About It’s Just Me
This clarity came about on a lone walk around the Charles River at sunset in Boston, when I was pretty sure my relationship was ending. I was really sad and scared to know that yet another relationship wouldn’t last. That someone who’d gone out of his way to tell me he loved me, make me believe it so much that I was sure he did - was changing his mind, leaving. How could I have lost this one?
Here I am, again, I thought. Hopeless and defeated by the idea I couldn’t count on anyone but myself, the words “It’s just me,” came out of my mouth.
But as I looked out at the Charles, the sun sparkling on the kayakers and recreational sailors, the walkers and runners bubbling over with spring fever after months of winter and COVID, a voice inside grabbed and shook me: I was there, at a park I hold dear, a place I grew up and returned to after spending 19 years in L.A. After a lifetime of experiences, I was back. That helpless, hopeless thought wasn’t me anymore.
I wasn’t sunk if my relationship couldn’t swim.
See, breaking up and being alone is something I’m used to. It’s familiar. Over the years, being single again became so familiar that it felt like an old friend returning, or a route I knew like the back of my hand, a feeling of “Oh, I know how to do this.”
Being alone is part of me.
I’d always been fine, and I would be fine, with or without him, and I certainly wasn’t worthless or unlovable if I was single. I knew what I was up to in this world. That my goal to produce and star in a film I wrote, start a production company, and channel proceeds to a cause I believe in - cancer research, particularly women’s and rare forms of cancer - was bigger than anything, even my budding relationship. That my purpose defined me, not whether or not this guy changed his mind, because for once, I hadn’t changed my mind about me.

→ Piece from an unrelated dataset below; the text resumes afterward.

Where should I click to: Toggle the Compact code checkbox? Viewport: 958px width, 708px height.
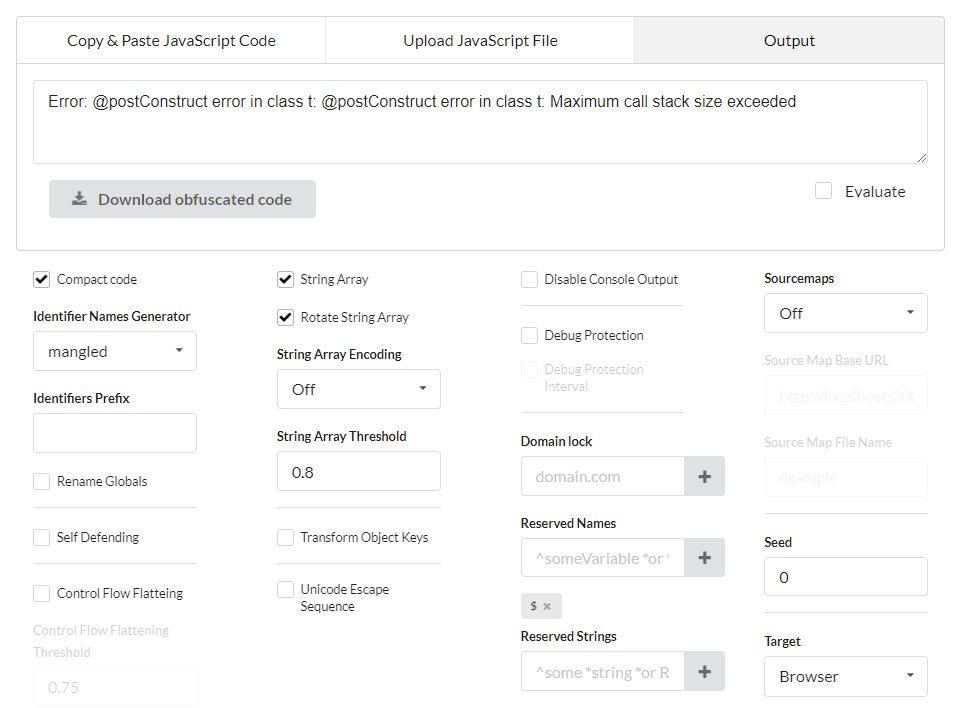pyautogui.click(x=42, y=280)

It has always been just me. I moved to L.A. by myself, no family or friends, when I was 23. No one knows what I’m capable of or what I’ve been through - my unique circumstances - so why then, would I allow others to put their very general ideas on me and try to tell me that my life isn’t enough. One life doesn’t fit all.
Yes, there were many hard, lonely years in L.A., but they taught me who I am. Quite frankly, solitude became something I learned to appreciate, crave even, despite family and society’s efforts to remind me how much an epic failure I was - and any woman like me - for not being hitched. They never stopped to consider maybe the guy I was dating wasn’t good enough - no, it was always, most certainly SOMETHING WRONG WITH THE WOMAN. Yikes. So many times, I saw women entangled in relationships that didn’t serve them, dragged them down instead of building them up. In business, there’s an expression: “if you’re not adding value, you’re taking it away.” Shouldn’t this apply to relationships as well?
If girls are raised with a focus on what we don’t have, who we’re not, how can we feel confident and proud of what we do have, who we are. I want to refocus the lens.
This blog is dedicated to who we are; our accomplishments and unique circumstances to be proud of, the doing of things others say can’t be done, defying odds, defying age, defying stereotypes and redefining standards, living our hopes and dreams, the places we go, even if we have to go alone - especially if we go alone - and doing it our way. I’ll share my ups, downs and all-arounds, and I invite you to comment and share your journey - even if you’re all alone, especially if it’s just you.
Because it’s just me. And that is enough.